Concerning the business model, Endian is different to its origins in SmoothWall and IPCop as follows:
- SmoothWall: a commercial version is developed by SmoothWall Ltd and a free version by a community of volunteers. Innovations in the commercial version are only partially transferred, and security updates are sometimes deliberately delayed in the free version. This policy was the reason for the forking of Smoothwall and community development of IPCop.
- IPCop: development exclusively by a community of volunteers with only a free version.

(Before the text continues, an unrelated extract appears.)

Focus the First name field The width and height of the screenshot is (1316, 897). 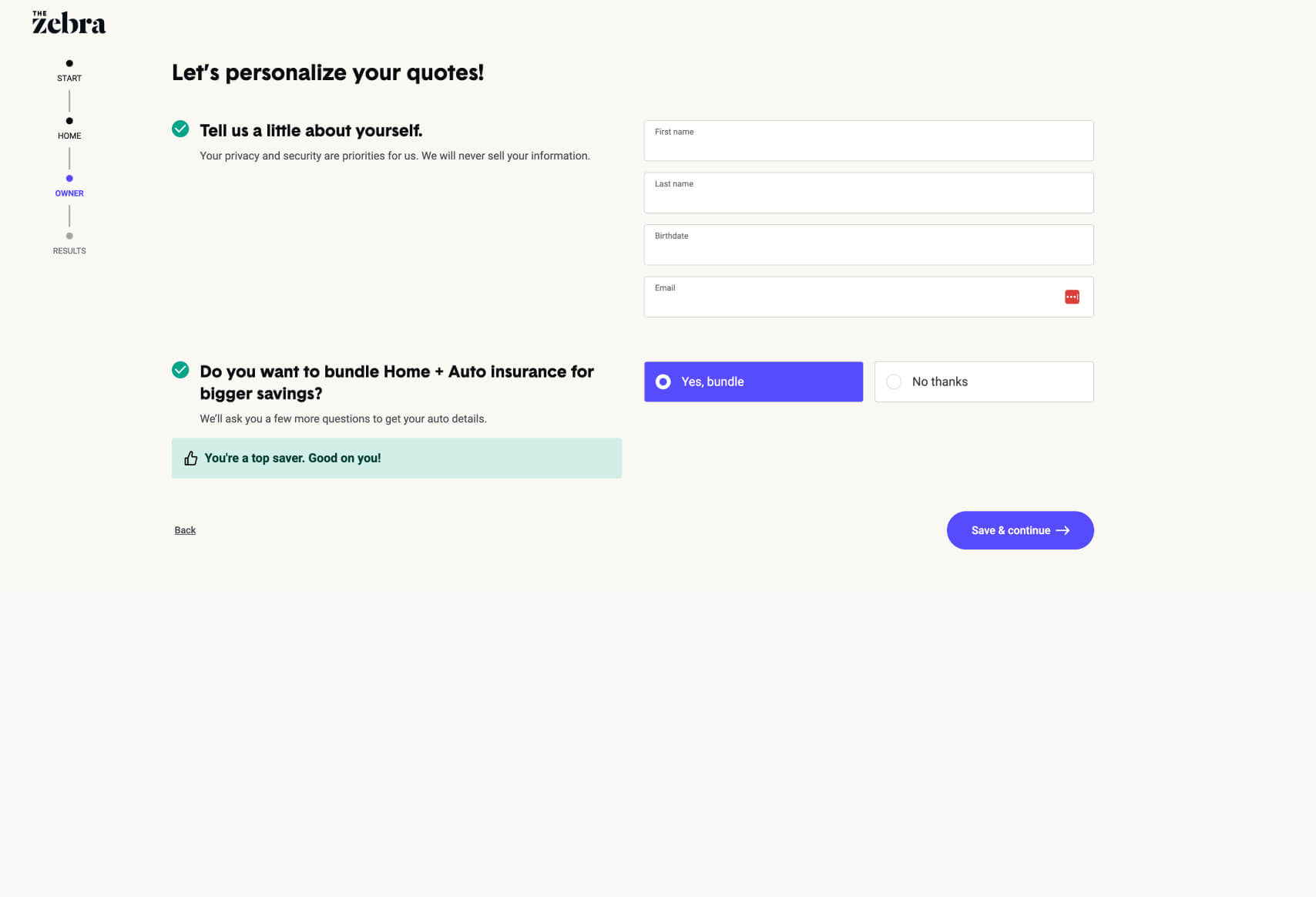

- Endian Firewall: Friendly refinement of IPCop with the aim to expand the software functions to create a comprehensive security gateway software. As with SmoothWall, Endian Firewall also includes features in the commercial version functions that are missing from the free community version.

==Resonance==
- The Endian Firewall is part of c't-Debian-Server Version 4 (published by August 2009) and this was already 2007.
- In July 2005, the Endian firewall was OSDir elected Project of the Week.
- The Linux Magazine 09/2008 has Endian Firewall UTM Appliances 2.2 and tested the system to certify a test result in the upper middle of comparable products.